Memahami Absurditas
Dalam essainya “The Myth of Sisyphus” (1942), Albert Camus mendaku absurditas sebagai sesuatu yang eksis karena terdapat beberapa hal yang konfrontatif. Absurditas berada tepat di tengah kelindan kontradiksi.
Ia tampak saat kontradiksi terus diola oleh nalar dan ketika nalar tidak dapat menyatukan atau menyusun hal-hal tersebut menjadi satu pemahaman logis yang terstruktur.
Akibat dari kontradiksi yang tidak dapat diolah oleh nalar maka absurditas lahir tepat diantaranya. Jack Maden dalam artikelnya “Camus on Coping with Life’s Absurdity” (2019), menegaskan bahwa Camus percaya bahwa kisah Sisifus adalah metafora brillian dari eksistensi manusia sehari-hari.
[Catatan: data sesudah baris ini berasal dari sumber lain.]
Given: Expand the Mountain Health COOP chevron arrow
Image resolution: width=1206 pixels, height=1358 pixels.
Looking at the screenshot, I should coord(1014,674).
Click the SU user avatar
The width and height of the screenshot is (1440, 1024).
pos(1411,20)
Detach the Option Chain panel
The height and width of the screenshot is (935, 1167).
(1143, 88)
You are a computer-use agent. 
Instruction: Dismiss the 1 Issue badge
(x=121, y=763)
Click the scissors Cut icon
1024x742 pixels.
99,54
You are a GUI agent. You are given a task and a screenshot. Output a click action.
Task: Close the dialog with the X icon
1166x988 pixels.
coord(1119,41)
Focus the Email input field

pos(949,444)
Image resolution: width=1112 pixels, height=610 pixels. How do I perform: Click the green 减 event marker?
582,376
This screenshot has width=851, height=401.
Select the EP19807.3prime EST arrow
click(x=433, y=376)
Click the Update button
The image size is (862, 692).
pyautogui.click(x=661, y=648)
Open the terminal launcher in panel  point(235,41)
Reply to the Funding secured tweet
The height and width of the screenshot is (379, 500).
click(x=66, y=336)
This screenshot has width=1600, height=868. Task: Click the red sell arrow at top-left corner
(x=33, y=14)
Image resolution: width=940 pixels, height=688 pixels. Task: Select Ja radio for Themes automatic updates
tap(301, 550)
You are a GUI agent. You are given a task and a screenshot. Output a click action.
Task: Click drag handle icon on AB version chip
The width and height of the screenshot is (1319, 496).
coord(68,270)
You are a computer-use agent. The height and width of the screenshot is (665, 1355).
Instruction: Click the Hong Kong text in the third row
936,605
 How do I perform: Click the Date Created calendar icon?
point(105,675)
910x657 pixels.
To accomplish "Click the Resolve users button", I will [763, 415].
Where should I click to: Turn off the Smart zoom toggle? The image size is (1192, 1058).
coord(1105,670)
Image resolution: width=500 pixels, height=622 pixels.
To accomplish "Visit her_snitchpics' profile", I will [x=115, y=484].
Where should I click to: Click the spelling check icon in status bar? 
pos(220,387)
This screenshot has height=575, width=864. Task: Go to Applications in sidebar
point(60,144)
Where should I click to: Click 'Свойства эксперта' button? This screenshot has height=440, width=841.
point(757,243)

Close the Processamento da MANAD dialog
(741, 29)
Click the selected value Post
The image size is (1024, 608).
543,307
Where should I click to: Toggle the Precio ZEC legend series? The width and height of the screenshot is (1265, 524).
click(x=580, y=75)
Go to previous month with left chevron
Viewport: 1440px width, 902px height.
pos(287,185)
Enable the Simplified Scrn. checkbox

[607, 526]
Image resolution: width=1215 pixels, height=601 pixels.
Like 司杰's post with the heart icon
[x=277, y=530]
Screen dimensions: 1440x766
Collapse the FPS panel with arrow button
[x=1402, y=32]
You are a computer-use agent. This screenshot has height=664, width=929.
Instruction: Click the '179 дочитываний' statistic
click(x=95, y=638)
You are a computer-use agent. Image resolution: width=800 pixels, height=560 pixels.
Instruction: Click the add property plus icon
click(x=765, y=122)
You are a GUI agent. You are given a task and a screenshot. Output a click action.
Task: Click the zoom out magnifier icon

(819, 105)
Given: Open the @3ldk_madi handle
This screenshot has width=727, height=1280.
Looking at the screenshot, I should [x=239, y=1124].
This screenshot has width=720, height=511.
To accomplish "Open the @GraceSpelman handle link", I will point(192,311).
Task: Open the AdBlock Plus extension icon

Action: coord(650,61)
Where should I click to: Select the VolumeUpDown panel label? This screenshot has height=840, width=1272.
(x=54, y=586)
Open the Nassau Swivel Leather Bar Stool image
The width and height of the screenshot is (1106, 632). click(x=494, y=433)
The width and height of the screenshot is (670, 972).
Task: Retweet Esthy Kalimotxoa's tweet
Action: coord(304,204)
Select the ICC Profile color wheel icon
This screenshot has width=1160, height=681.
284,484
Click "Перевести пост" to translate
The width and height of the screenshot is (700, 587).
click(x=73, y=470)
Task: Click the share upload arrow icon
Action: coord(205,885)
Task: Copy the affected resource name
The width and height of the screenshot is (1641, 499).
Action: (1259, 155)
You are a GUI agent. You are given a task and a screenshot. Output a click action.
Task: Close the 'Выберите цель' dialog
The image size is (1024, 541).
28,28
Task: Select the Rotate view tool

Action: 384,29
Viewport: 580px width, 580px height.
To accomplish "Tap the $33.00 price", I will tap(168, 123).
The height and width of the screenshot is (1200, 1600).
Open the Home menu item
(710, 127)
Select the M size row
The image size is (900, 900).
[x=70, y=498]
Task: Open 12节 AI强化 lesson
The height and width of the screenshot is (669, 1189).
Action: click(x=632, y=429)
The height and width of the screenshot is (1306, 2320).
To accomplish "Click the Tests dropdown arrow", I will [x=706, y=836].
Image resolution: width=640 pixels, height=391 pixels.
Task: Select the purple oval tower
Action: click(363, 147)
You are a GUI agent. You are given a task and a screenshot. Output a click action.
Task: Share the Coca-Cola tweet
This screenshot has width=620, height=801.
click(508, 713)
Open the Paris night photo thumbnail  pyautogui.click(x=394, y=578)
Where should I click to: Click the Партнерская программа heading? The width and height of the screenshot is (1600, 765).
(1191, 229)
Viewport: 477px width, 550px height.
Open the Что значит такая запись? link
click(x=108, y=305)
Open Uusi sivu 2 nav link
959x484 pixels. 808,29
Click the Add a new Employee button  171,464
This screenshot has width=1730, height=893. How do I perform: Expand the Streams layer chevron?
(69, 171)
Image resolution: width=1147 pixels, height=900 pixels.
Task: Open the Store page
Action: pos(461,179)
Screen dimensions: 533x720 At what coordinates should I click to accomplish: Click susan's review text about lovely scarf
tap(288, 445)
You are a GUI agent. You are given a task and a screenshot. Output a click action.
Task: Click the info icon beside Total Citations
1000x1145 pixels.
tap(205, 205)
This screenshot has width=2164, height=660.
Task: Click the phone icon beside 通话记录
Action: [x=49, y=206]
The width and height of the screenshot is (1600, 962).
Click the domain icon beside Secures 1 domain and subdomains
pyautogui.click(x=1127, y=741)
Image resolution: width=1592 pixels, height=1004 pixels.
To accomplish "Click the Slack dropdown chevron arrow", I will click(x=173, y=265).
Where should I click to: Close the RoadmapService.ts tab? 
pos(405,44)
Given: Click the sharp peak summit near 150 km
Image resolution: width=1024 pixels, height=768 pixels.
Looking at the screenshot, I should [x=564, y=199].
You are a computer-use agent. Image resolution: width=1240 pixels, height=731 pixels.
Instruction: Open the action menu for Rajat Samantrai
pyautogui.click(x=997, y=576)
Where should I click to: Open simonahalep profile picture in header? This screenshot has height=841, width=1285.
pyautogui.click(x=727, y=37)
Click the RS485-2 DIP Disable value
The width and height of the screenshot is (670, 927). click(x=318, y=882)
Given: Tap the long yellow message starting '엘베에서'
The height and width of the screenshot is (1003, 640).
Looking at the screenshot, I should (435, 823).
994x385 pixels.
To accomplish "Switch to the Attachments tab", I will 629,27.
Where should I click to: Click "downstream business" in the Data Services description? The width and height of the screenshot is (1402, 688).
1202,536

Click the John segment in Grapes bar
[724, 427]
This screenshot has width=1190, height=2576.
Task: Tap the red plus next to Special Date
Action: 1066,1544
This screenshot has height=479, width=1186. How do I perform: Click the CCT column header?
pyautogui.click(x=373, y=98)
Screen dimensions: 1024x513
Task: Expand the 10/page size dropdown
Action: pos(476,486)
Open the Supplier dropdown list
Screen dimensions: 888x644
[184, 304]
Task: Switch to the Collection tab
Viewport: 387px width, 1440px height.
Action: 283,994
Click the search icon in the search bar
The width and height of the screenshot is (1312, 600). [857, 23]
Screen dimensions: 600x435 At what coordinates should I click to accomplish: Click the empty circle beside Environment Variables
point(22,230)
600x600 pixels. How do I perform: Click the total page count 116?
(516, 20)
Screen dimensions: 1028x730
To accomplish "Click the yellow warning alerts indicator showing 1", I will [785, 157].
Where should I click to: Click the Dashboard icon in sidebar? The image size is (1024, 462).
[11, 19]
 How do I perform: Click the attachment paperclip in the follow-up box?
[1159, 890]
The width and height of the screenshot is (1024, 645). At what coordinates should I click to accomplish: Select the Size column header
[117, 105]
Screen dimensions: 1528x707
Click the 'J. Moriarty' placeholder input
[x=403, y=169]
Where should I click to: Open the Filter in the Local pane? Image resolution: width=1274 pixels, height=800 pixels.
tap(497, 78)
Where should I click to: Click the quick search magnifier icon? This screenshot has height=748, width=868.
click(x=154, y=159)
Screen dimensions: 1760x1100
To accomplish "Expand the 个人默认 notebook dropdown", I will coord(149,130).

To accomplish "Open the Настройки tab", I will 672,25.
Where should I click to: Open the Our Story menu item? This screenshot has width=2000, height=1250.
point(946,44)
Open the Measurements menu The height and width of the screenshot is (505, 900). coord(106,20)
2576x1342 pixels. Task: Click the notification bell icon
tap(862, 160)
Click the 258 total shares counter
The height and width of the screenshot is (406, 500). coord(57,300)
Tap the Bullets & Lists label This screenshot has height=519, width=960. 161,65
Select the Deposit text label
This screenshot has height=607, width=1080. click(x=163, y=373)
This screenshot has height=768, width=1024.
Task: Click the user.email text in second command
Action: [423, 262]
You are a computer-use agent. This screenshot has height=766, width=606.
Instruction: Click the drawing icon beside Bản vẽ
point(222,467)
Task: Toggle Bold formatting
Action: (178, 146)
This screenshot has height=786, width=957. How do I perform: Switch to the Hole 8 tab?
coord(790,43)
Manusia yang setiap harinya melakukan pekerjaan yang sama selama hidupnya, memiliki nasib yang kurang lebih sama dengan absurditas Sisifus. Manusia terbangun, bekerja keras kemudian tertidur; kembali bangun, bekerja keras dan tertidur. Kebiasaan monoton ini ibarat mendorong bongkahan batu ke atas bukit, menggulirkannya ke bawah dan mendorong kembali ke atas.
Pengulangan kebiasaan duniawi seperti ini menjadi absurditas fundamental dari kondisi manusia - menganggap dirinya telah membuat banyak kemajuan - tetapi sesungguhnya sama dengan Sisifus terjebak dengan rutinitas keabadian mendorong dan menggulirkan batu secara berulang untuk selamanya.
Satu hal yang menarik dari Sisifus adalah penegasan Albert Camus mengenai usaha keras Sisifus naik turun dari bukit adalah sebuah kemenangan (triumph). Sisifus secara demonstratif memperlihatkan fakta bahwa manusia dapat hidup “dengan tekad menghancurkan nasib, tanpa menyerah”.
Sisifus menunjukkan kekuatan dan daya tahan menghadapi absurditas: ia tahu dirinya dapat menjadi tuan atas nasibnya. Kita bisa belajar dari Sisifus - bertanggung jawab atas hidupnya - menghindari solusi instan dan menerima hidup seperti apa adanya. Hanya dengan cara ini hidup akan memiliki tujuan bahkan kebahagiaan menghadapi absurditas.
Dalam mitos Sisifus, Camus menyimpulkan bahwa “the struggle itself toward the heights is enough to fill a man’s heart. One must imagine Sisyphus happy”. Camus tidak memandang kisah Sisifus sebagai kesia-siaan tanpa nilai.
Bahkan ia mengajak kita untuk melihat Sisifus - penuh kebahagiaan mengisi hatinya – dengan perjalanan menuju puncak gunung. Sisifus yang mengangkat batu adalah saat dimana manusia melakukan konfrontasi. Sisifus dan manusia sama-sama berbahagia dalam segala pencariannya.
Konfrontasi, kesedihan, perjuangan, kerinduan dan pemberontakan adalah hal yang membuat manusia hidup. Proses ini menjadikan Sisifus sebagai raja dan orang terkutuk sekaligus sebagai legenda. Kesakitan dan nilai utama dari kesakitan tersebut apa yang disebut Michaelangelo sebagai “The agony and The Ectasy”(Dika Sri Pandanari, 2020).
Dorongan Dari Dalam
Julie Beck “The Psychology of Home: Why Where You Live Means So Much” (Atlantic, 2011), menegaskan bahwa dorongan manusia untuk kembali ke tempat mereka dilahirkan adalah status ikonik tak tergantikan yang dimilikinya dan menjadi pembeda dengan tempat-tempat yang pernah dilihat dan dikunjungi.
Manusia pada dasarnya memiliki dorongan yang sama untuk menjadi bagian dari satu tempat yang membuatnya merasa eksis dan terikat kedalam dinamika pertukaran yang terus berlangsung – saling mempengaruhi satu sama lain dalam sebuah sistem tunggal yang interaktif. Menurut William S. Sax, tempat atau rumah adalah sesuatu yang datang dari dalam – bersumber dari pikiran atau jiwa - yang pada akhirnya mewarnai kepribadian. Rumah atau tempat kelahiran tidak sekadar menunjuk anda berasal dari mana tetapi siapa anda yang sebenarnya.